#### Arbeitsauftrag 1:
Wiederholen Sie aus dem Textausschnitt über die Zahnbehandlung wortgetreu die Passage zwischen "Die letzten sieben" und "weit aufgerissenen Mund.", beide einschließlich.
#### Arbeitsauftrag 2:
Für welches Datum bekam die erzählende Person laut dem Textausschnitt über die Zahnbehandlung einen Termin bei der Ärztin, die auf Angstpatienten spezialisiert ist?

#### Textausschnitt:
----

Kurz vor Silvester 2014 musste ich wieder auf den Stuhl. Die Schmerzen waren so schlimm, dass nicht einmal mehr 5 Stück Schmerztabletten halfen. Mit im Gepäck hatte ich vom Arzt verschriebene Psychopax. Die sollen bekanntlich helfen. Ruhig war ich – ja – aber dann am Stuhl packte mich wieder die Panik. Obwohl 15 Tropfen mich total ruhig und schlaff werden lassen, halfen sie nichts gegen die Stärke der Panikattacke. Mit Ach und Krach hielt die Assistentin meine Hände, da ich immer wieder reflexartig um mich schlug. Ihre sanftmütige Art beruhigte mich etwas und ich konnte die Tortur überstehen. Der Zahnarzt mahnte mich aber ab, dass ich in zwei Wochen die Wurzelbehandlung fertig machen müsse… tja, jetzt haben wir es Ende Juli.
 

Die Rettung – Privat bezahlte Vollnarkose

Die letzten sieben Monate war ich in der Hinsicht aber nicht untätig geblieben. Ich recherchierte nach Zahnärzten, die spezialisiert auf Angstpatienten sind und wurde fündig. Leider war die Ärztin, die ich entdeckt hatte, heillos überrannt und ich bekam erst am 17. Juli einen Termin. Tage davor machte sich bereits ein mulmiges Gefühl in der Magengegend breit. Aber da musste ich durch. Die provisorischen Plomben, waren bereits ausgefallen und das Zahninnere lag blank. So träufelte ich mir wieder Psychopax ein und trat den strapaziösen Weg zur Klinik an. Angekommen nahm man meine Daten auf und ich wurde geröntgt. Einstweilen war mir, dank der Tropfen, noch immer alles egal, doch dann wurde ich in den Behandlungsraum gerufen. Dort wartete ich. Ganz alleine. Alleine mit unheilvollen Gedanken. Mit Gedanken an 4 Hände und zwei Geräte in meinem weit aufgerissenen Mund.
 
Eine freundliche Gestalt, betrat lächelnd den Raum und kam auf mich zu. Sie hörte sich meine Geschchte an und fragte mich nach meinen Erlebnissen. Nachdem ich ihr meine zurückliegende Odyssee beschrieben habe, verzog sie bitterlich das Gesicht. Sie konnte mich so nicht behandeln. Es gäbe nur zwei Möglichkeiten: Lachgas oder wieder eine Vollnarkose. Von Lachgas riet sie mir aber ab, da es nicht einmal so stark war, wie Psychopax und dann eventuell auch die Panikattacken durch kämen. Mir blieb also nichts anderes übrig, als eine Vollnarkose. ABER sie versprach mir, wirklich alles zu behandeln. Jede kleinste Kleinigkeit zu sanieren und anschließend eine Mundhygiene durchzuführen. Ich hätte dann ungefähr 10 Jahre wieder eine Ruhe. Das war das ausschlaggebende Argument. Ich müsste nur einmal jährlich zur Kontrolle kommen. Kurz reinschaun und das war’s.

----

#### Angezeigte Daten:
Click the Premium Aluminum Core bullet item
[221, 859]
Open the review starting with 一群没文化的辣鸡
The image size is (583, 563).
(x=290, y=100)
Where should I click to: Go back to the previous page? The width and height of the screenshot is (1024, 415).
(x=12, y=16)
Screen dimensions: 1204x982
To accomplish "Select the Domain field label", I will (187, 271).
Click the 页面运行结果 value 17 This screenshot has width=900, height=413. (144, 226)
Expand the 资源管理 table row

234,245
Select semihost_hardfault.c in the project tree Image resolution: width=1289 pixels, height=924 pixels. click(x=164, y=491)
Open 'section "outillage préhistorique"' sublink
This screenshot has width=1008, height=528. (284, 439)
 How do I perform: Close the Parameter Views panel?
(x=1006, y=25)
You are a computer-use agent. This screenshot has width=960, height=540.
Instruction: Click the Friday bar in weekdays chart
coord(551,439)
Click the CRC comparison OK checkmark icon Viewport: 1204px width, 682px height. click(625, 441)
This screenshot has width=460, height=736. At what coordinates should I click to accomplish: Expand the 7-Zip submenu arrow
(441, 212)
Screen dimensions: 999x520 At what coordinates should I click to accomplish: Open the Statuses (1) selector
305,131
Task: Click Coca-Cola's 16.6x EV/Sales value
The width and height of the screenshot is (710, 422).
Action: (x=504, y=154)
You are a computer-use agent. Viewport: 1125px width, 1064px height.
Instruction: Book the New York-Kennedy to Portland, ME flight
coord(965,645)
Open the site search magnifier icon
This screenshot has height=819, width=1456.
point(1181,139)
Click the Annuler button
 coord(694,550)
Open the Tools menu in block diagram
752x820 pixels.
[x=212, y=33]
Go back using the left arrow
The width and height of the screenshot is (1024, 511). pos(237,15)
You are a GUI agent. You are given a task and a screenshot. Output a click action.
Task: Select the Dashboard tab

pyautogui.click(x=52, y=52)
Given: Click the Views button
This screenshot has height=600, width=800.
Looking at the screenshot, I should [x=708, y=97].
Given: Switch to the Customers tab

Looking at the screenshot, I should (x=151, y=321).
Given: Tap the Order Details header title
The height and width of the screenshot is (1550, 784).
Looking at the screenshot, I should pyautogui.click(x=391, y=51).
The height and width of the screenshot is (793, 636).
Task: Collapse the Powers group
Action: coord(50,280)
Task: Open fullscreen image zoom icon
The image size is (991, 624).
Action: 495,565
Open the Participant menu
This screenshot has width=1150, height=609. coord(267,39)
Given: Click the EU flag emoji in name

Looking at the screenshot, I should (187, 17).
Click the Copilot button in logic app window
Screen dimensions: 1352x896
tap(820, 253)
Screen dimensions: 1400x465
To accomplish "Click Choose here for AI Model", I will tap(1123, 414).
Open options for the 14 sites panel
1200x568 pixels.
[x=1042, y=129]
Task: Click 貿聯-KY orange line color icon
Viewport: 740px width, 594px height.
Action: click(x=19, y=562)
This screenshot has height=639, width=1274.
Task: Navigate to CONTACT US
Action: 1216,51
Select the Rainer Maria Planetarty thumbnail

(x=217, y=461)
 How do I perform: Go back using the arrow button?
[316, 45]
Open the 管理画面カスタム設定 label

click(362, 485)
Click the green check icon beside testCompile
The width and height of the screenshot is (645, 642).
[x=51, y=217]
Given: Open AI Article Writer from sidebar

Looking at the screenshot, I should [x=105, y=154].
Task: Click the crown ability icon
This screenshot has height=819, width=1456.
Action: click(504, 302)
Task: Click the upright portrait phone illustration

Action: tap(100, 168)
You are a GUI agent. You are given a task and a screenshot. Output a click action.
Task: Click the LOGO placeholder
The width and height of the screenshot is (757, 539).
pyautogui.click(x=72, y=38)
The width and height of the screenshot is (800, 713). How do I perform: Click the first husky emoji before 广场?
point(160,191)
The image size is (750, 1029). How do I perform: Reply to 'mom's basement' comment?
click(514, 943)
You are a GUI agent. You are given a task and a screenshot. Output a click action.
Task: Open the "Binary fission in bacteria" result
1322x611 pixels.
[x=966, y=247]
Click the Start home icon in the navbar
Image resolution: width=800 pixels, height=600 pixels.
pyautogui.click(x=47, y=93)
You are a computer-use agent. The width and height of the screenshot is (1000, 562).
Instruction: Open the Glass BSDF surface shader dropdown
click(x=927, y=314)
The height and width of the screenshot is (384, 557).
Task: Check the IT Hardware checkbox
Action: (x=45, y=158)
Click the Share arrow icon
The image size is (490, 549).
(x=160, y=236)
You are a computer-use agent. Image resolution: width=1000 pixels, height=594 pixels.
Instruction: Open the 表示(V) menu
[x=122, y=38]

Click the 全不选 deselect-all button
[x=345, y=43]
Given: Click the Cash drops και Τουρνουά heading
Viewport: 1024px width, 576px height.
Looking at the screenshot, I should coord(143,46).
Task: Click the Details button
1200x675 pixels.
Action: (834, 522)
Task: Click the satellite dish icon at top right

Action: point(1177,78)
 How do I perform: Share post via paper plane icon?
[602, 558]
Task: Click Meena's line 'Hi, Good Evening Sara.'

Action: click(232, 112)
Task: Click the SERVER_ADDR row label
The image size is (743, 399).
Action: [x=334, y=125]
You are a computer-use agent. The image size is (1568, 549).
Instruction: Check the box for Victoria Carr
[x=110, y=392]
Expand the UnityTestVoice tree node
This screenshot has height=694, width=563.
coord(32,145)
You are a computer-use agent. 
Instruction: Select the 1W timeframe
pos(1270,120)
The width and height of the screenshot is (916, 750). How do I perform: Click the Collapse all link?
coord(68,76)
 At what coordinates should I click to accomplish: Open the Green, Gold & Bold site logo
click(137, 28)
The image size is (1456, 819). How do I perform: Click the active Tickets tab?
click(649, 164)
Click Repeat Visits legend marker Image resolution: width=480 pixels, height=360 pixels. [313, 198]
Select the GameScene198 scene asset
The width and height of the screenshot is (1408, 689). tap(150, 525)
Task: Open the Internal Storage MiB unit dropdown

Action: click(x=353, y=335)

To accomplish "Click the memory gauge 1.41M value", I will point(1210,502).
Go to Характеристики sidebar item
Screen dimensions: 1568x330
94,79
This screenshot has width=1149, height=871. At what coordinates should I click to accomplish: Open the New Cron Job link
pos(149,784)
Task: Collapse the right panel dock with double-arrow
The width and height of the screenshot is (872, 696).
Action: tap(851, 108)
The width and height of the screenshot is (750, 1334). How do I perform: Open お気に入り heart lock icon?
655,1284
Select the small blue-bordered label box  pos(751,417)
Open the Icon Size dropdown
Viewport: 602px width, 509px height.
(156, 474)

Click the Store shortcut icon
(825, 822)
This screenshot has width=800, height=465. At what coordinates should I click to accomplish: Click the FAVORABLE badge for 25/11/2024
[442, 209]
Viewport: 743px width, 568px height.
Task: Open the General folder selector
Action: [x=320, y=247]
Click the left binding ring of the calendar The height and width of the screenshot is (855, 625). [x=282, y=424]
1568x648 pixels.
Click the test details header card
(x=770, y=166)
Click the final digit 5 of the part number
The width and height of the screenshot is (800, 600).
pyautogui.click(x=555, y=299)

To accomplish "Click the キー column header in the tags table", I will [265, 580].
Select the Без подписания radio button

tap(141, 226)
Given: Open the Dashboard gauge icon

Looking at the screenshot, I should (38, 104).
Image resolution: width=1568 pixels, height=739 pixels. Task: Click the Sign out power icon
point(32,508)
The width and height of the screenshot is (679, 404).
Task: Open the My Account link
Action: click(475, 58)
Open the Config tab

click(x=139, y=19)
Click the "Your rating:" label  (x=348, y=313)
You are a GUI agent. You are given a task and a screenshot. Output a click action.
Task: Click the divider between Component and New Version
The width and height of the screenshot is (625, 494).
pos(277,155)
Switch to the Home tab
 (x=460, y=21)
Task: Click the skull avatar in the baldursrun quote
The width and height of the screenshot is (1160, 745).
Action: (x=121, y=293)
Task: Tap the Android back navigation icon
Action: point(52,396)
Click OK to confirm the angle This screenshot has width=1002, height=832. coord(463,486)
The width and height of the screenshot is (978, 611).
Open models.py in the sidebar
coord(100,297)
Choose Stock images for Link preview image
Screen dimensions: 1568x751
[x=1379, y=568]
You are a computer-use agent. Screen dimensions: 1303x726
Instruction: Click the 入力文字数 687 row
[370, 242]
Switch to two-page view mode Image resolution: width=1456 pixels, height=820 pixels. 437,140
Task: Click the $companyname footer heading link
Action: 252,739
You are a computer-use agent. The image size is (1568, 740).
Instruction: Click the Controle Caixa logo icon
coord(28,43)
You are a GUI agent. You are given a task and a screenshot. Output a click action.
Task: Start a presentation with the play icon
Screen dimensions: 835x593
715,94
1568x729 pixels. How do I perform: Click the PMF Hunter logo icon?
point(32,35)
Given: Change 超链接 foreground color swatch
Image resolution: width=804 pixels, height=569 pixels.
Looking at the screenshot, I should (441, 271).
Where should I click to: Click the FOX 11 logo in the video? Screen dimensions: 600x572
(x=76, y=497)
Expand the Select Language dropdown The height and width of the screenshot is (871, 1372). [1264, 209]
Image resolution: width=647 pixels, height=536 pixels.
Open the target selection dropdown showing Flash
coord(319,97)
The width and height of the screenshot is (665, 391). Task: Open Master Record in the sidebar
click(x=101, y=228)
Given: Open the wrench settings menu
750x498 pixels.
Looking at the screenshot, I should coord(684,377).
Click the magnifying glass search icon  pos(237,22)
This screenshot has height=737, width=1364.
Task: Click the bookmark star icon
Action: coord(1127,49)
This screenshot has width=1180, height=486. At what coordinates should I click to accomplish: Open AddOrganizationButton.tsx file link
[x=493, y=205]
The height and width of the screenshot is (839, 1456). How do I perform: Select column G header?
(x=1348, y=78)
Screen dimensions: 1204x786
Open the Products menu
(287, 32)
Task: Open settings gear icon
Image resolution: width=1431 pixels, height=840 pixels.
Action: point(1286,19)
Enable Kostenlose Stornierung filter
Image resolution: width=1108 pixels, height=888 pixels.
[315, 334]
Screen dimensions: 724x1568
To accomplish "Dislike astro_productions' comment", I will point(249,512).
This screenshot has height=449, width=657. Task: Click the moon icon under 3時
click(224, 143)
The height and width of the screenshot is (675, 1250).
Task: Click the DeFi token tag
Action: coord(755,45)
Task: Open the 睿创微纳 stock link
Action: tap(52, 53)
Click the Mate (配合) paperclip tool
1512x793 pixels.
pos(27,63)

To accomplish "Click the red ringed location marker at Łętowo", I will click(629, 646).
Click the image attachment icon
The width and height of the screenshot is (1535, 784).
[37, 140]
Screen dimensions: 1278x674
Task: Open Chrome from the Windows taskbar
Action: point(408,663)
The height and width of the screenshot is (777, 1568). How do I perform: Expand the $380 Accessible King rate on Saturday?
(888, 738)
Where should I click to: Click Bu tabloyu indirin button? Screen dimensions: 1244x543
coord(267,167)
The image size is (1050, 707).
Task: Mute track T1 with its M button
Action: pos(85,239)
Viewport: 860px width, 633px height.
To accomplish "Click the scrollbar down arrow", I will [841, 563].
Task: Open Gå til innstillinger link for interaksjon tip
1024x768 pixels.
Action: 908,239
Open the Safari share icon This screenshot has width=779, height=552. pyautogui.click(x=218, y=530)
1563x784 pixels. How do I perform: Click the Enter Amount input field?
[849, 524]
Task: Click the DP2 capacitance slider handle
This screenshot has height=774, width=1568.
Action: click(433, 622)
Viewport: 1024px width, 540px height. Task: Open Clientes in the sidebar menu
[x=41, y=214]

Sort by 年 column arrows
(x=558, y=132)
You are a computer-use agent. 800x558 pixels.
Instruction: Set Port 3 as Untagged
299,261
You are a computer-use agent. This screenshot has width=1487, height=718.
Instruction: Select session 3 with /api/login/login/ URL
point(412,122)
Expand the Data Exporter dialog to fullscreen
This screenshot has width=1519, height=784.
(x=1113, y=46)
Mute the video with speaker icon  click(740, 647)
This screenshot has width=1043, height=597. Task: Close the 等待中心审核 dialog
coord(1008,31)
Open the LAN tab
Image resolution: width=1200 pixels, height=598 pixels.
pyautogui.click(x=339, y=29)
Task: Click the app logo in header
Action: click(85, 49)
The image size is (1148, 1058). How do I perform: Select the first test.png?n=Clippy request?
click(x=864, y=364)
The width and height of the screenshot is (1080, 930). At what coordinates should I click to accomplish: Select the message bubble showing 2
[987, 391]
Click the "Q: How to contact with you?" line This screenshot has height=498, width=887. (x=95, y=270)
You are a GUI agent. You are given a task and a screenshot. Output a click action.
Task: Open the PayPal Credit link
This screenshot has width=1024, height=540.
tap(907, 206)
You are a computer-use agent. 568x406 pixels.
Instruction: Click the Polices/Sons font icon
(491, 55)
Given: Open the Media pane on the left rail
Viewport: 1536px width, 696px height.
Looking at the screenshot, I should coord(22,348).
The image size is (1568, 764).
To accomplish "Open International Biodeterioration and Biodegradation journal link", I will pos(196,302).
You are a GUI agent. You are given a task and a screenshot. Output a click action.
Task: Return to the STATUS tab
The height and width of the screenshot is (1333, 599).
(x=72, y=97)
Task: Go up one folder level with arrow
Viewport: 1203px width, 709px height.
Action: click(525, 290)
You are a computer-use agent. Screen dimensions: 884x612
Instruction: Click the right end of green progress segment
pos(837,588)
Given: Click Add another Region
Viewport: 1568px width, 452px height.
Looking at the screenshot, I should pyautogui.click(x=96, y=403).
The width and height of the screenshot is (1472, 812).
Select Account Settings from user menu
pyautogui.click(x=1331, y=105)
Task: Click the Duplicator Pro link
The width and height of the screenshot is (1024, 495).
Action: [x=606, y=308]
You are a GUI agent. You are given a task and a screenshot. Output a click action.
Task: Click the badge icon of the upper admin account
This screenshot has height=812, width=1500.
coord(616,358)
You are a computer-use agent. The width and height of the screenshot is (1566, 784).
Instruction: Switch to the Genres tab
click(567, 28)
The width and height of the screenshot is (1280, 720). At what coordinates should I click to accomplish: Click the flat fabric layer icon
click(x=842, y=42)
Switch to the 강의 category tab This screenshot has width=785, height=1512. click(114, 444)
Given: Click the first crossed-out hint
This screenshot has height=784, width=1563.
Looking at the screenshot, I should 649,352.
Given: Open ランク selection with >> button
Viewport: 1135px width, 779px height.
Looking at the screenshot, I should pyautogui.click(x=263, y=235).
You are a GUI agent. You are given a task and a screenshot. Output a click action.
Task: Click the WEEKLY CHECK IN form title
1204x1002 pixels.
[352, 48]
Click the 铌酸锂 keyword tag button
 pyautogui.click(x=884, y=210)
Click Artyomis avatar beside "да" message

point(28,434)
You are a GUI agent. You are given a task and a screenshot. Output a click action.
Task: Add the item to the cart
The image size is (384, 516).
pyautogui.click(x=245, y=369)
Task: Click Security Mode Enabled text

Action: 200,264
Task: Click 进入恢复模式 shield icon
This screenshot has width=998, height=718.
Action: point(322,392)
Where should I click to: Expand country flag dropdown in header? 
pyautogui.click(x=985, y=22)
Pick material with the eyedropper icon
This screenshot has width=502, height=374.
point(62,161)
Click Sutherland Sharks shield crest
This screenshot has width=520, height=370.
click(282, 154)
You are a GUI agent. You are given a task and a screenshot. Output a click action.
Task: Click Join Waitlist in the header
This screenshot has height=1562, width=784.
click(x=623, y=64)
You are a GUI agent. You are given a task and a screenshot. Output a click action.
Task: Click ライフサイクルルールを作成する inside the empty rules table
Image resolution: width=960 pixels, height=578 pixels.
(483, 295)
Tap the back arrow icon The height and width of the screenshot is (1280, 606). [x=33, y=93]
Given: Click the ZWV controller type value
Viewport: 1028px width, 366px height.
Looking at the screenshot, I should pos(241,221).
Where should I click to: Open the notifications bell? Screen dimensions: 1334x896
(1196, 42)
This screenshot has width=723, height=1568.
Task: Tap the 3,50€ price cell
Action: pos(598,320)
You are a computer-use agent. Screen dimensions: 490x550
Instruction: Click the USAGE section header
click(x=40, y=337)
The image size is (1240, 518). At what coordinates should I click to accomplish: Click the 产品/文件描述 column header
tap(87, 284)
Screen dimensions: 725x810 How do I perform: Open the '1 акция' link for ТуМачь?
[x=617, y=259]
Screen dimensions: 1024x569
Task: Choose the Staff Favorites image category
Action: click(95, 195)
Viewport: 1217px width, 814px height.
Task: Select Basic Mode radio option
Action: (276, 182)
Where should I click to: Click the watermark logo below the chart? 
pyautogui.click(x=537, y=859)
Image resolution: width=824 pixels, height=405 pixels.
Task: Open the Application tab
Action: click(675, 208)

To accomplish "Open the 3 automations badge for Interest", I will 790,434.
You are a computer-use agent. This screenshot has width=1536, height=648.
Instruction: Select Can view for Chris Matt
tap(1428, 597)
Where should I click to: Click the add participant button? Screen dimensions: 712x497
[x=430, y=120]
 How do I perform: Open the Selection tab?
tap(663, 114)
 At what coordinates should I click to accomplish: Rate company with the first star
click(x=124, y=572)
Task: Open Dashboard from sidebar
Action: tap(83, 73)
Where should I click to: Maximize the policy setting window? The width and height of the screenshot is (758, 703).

----

#### Ausgabe 1:
Die letzten sieben Monate war ich in der Hinsicht aber nicht untätig geblieben. Ich recherchierte nach Zahnärzten, die spezialisiert auf Angstpatienten sind und wurde fündig. Leider war die Ärztin, die ich entdeckt hatte, heillos überrannt und ich bekam erst am 17. Juli einen Termin. Tage davor machte sich bereits ein mulmiges Gefühl in der Magengegend breit. Aber da musste ich durch. Die provisorischen Plomben, waren bereits ausgefallen und das Zahninnere lag blank. So träufelte ich mir wieder Psychopax ein und trat den strapaziösen Weg zur Klinik an. Angekommen nahm man meine Daten auf und ich wurde geröntgt. Einstweilen war mir, dank der Tropfen, noch immer alles egal, doch dann wurde ich in den Behandlungsraum gerufen. Dort wartete ich. Ganz alleine. Alleine mit unheilvollen Gedanken. Mit Gedanken an 4 Hände und zwei Geräte in meinem weit aufgerissenen Mund.

#### Ausgabe 2:
Der Termin war erst am 17. Juli.